"Much you know about it!" returned Saltash with a whimsical frown. "Now look here! What I've really come back for is to see you married. All this preliminary messing about is nothing but a weariness to the flesh. Get it over, man! There's nothing on earth to wait for. Larpent's willing enough. In fact, he agrees with me—the sooner the better."
"He would!" said Bunny with a touch of bitterness.
"Well, you can't ask for anything better," maintained Saltash. "He's got his job, and he's not what you could call a family man. He's not a waster either, so you needn't put on any damned airs, mon vieux."
"I didn't!" said Bunny hotly.
Saltash laughed, and clapped a hand on his shoulder. "Look here! I'm talking for the good of your soul. Don't take any more advice—certainly not Sheila Melrose's! You go straight ahead and marry her!
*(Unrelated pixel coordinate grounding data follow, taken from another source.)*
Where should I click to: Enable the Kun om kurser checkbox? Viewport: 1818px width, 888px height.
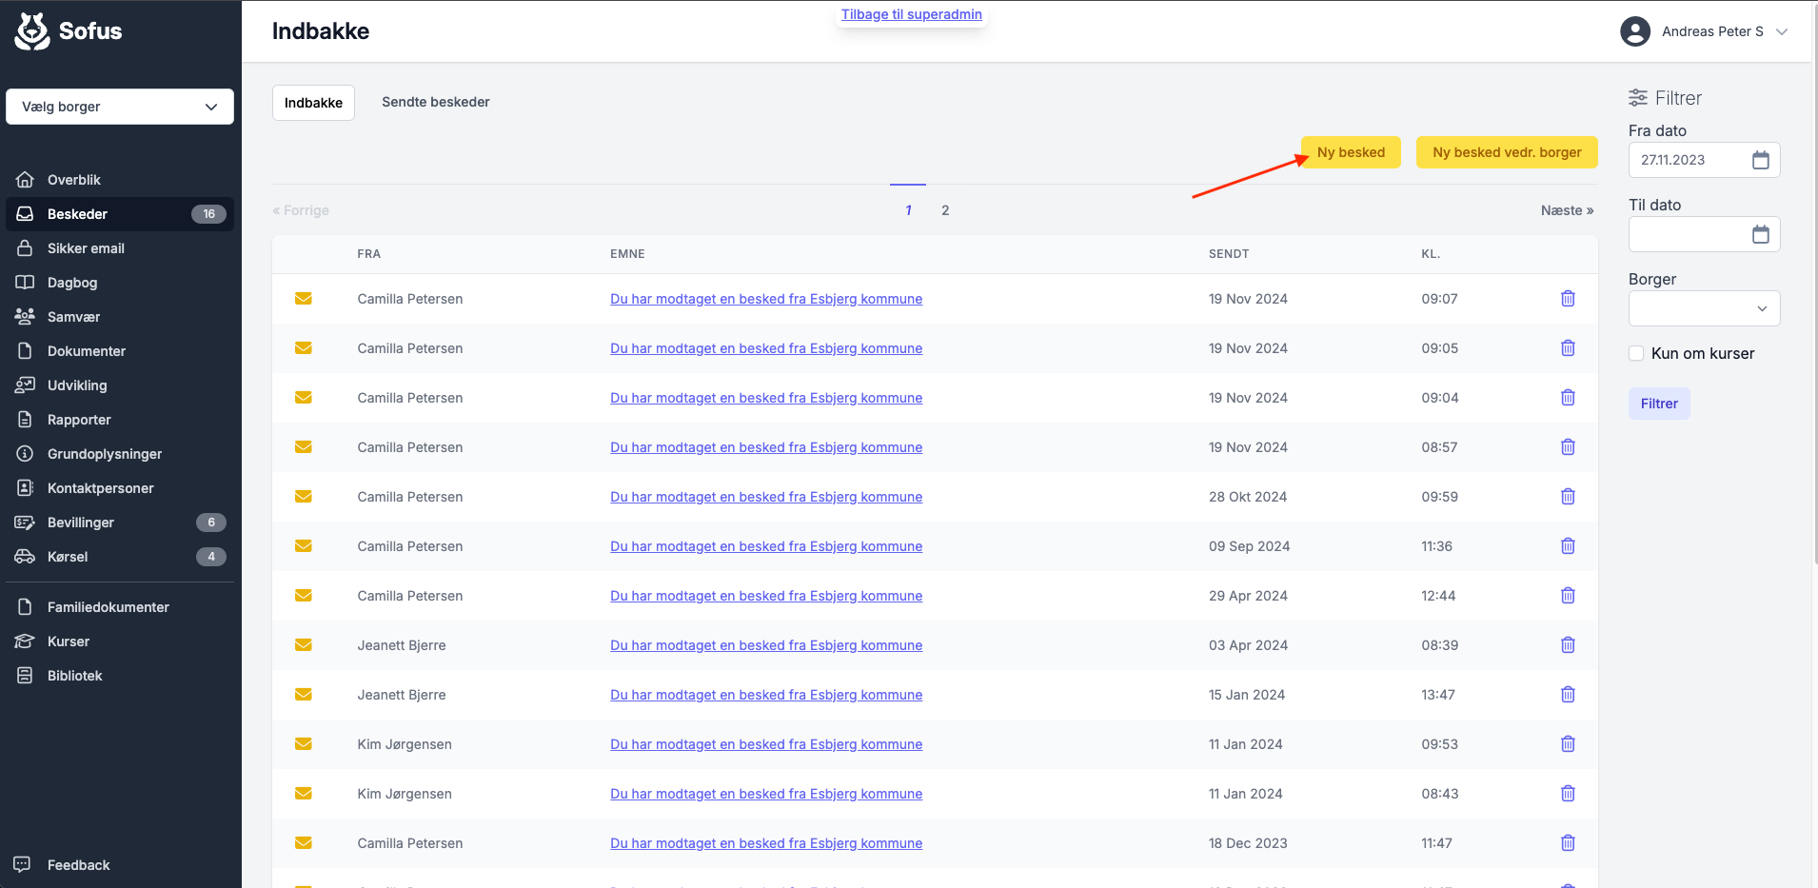point(1636,353)
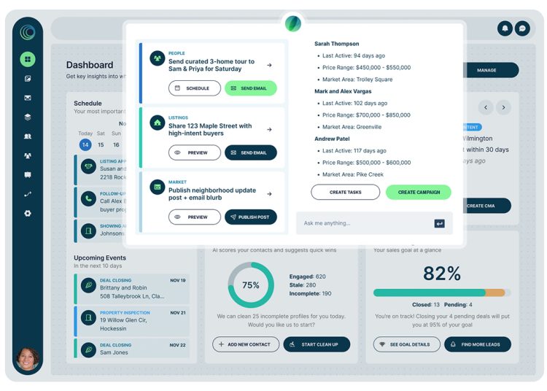Expand the Share 123 Maple Street arrow
The image size is (547, 391).
tap(269, 130)
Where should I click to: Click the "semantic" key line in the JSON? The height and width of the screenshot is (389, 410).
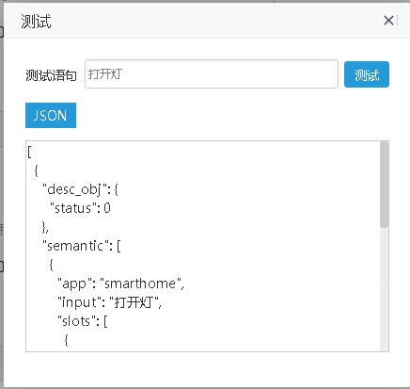coord(82,246)
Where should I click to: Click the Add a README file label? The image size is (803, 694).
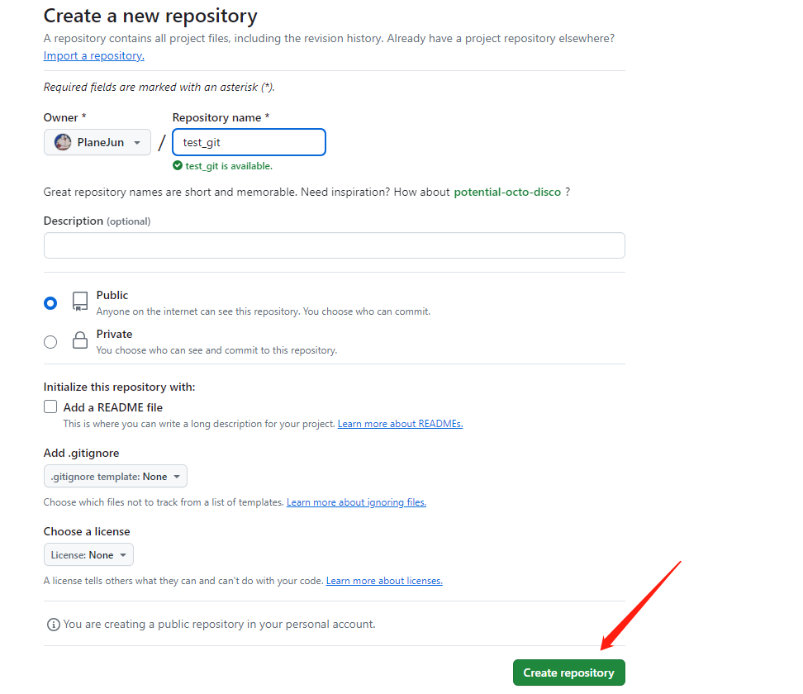[x=113, y=407]
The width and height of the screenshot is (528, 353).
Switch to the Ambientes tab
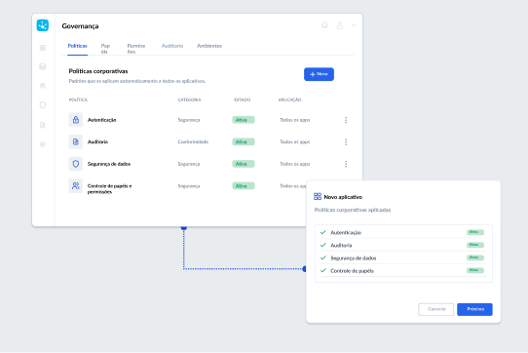(x=209, y=46)
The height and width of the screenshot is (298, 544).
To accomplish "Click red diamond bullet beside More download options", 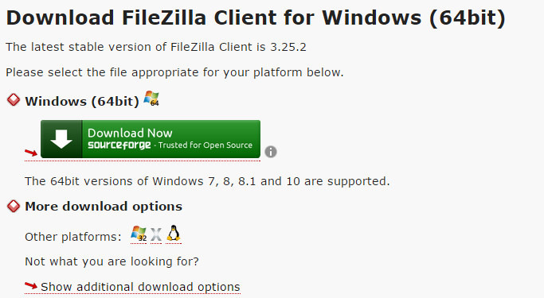I will (14, 206).
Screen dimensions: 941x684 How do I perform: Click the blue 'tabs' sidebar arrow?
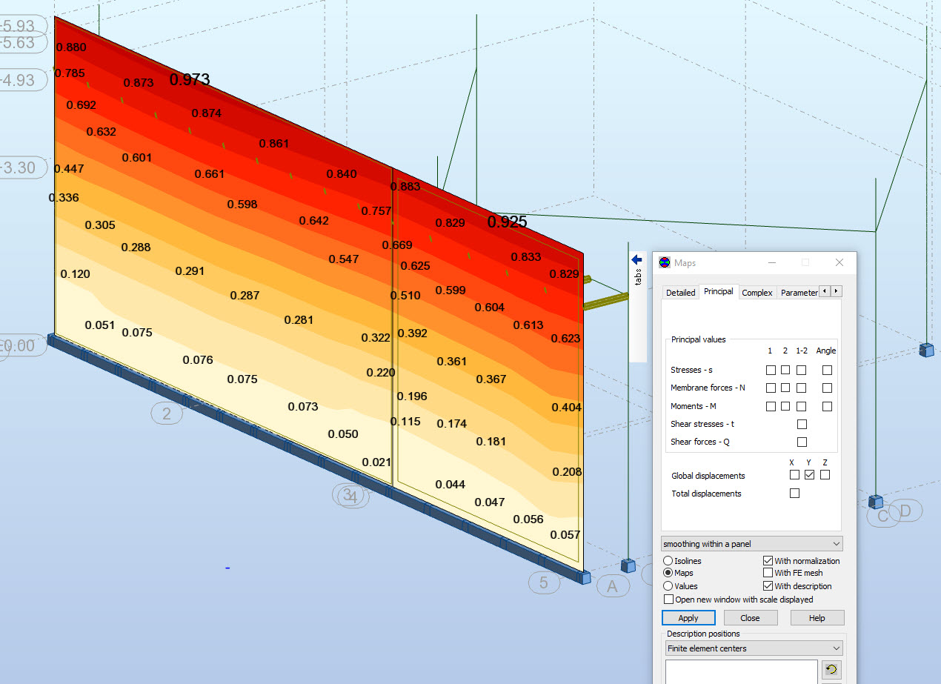coord(636,259)
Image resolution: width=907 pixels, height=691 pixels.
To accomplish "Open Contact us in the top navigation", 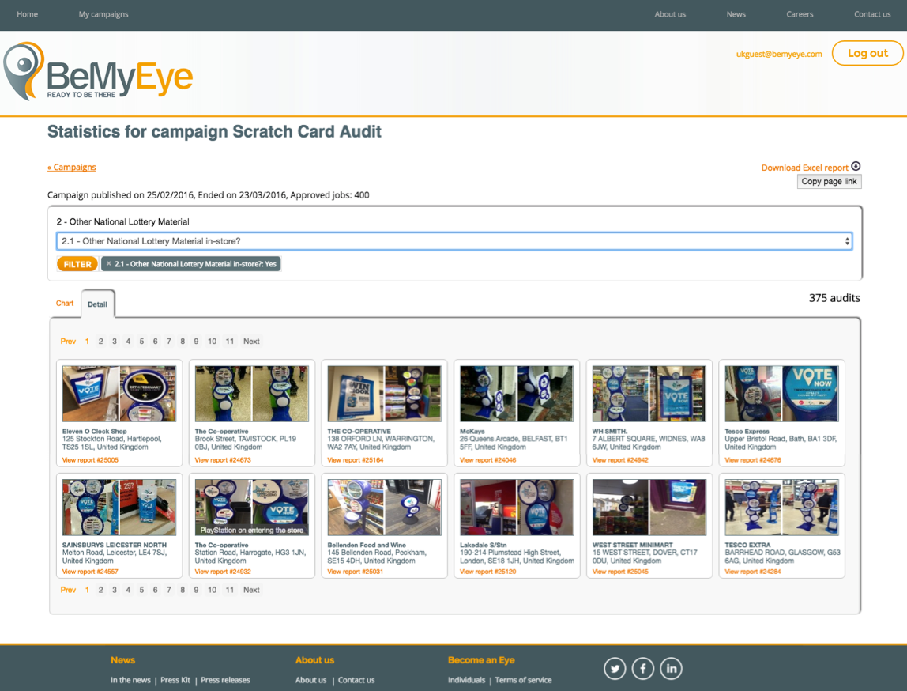I will point(872,14).
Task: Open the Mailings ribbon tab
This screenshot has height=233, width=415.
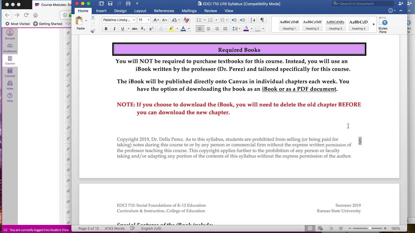Action: [189, 11]
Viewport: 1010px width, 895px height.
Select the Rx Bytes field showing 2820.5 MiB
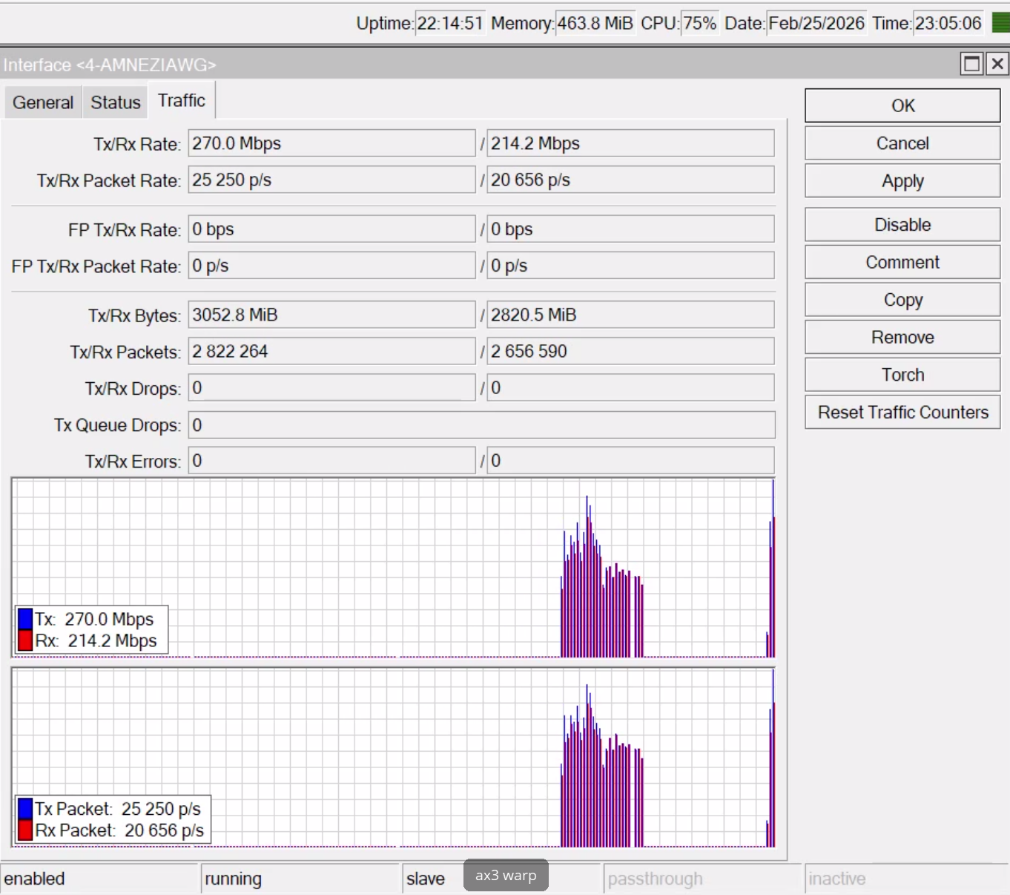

You've got money, I know, but I hope you won't chuck your job on that account. Stick to it, and you shall have the Dower House to live in while I yet cumber the ground, and Burchester Castle as soon as I'm under it!"
"What?" said Bunny. He turned almost fiercely. "Charlie! Stop it! You're talking rot. You always do. I don't want your beastly castle. You've got to marry and get an heir of your own. I'm damned if I'm going to be adopted by you!"
Saltash was laughing carelessly, mockingly, yet there was about him at the moment a certain royal self-assurance that made itself felt. "You'll do as you're told, mon ami. And you'll take what the gods send without any cavilling. As for me, I go my own way. I shall never marry. I shall never have an heir of my own blood. Burchester means more to you than it does to me. Therefore Burchester will pass to you at my death. Think you and Toby will be happy here?"
"Damn it!" said Bunny, still fiercely disconcerted. "You talk as if you were going to die to-morrow."
"Oh, probably not," said Saltash airily. "But I doubt if I live to a rakish old age. I'm a man that likes taking chances, and those who dice with the high gods are bound to throw a blank some day." For a moment the mockery died down in his eyes, and he looked more nearly serious than Bunny had ever seen him. He patted the shoulder under his hand. "Life is rather a rotten old show when you've tried everything and come to the end," he said. "And you know for a damn' certainty that you'll never taste any good fruit again. But you will never know what that feels like, mon ami. You've had the sense to play a straight game, and you'll find it pays in the long run. Jake taught you that, eh? You may thank your own particular lucky star that you had him for a brother-in-law instead of me."
"Don't talk rot!" said Bunny gruffly.